In the depths, where the surrender was inevitable and complete… there was Life blessed, broken, and shared, with all barriers to Love fully ripped away.
There in the darkness, when the only light was You to keep me hopeful as I travelled deeper .. Your light shining in safe spaces and safe people… it was there that I learned what a true leap of faith is- a terrorizing, trembling, whole body-mind-soul sitting-with and being-led in every single moment that is both no movement and complete destruction at the same time.
The leap of faith is the trust that ALL roads lead to Love. And Your road, which makes the least sense of all in the world, is the only road that makes sense when ALL parallel lives become One.
I am ready. I am ready in a new way to be Love, to receive Love, to offer Love. Because now I know Love in a new way. I have both been Transformed and am being Transformed.
So many years ago, the revelation – “Enough is enough, Arlene.
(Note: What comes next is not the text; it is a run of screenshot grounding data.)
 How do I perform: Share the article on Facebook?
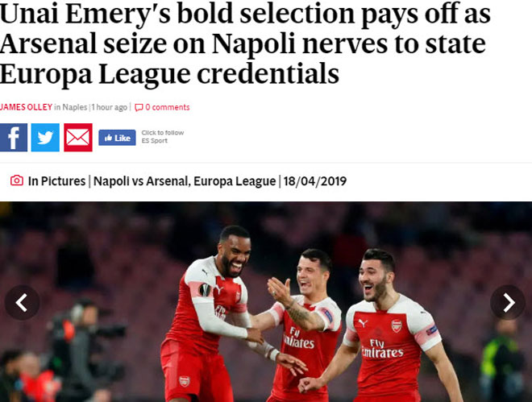14,138
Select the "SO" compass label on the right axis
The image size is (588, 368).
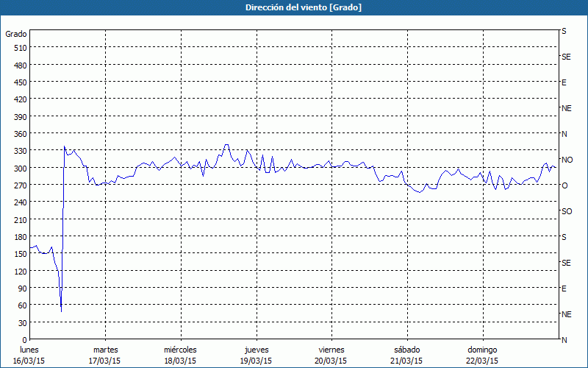point(567,211)
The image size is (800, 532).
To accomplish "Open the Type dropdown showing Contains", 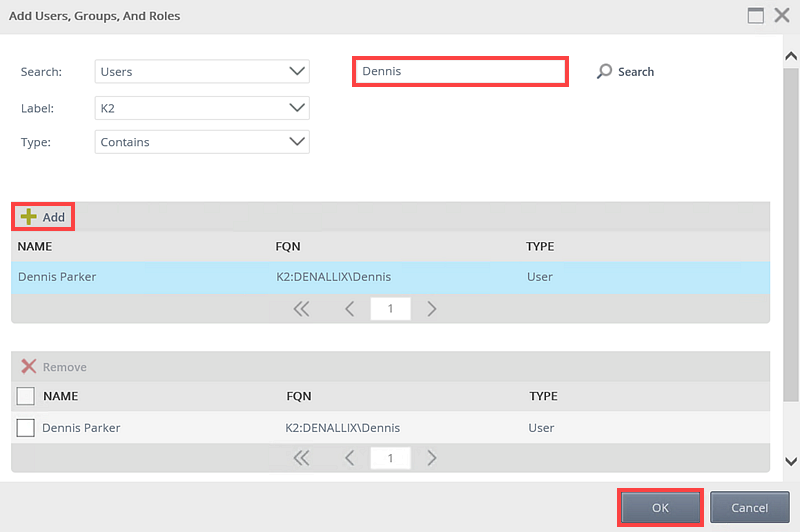I will pyautogui.click(x=202, y=142).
You can’t out swim Grace.”Finally, last year, with my assent to Embrace as my Word, I turned and held my heart-soul wide open to embrace Grace.
And in the looking back at everything that unfolded, and looking now at what is emerging..What else could I, would I, should I, have expected, when I asked to Embrace Grace?
Love changes Everything.
Love never fails.
And oh, my Love, my Life, my Everything… how grateful I am for Your promise!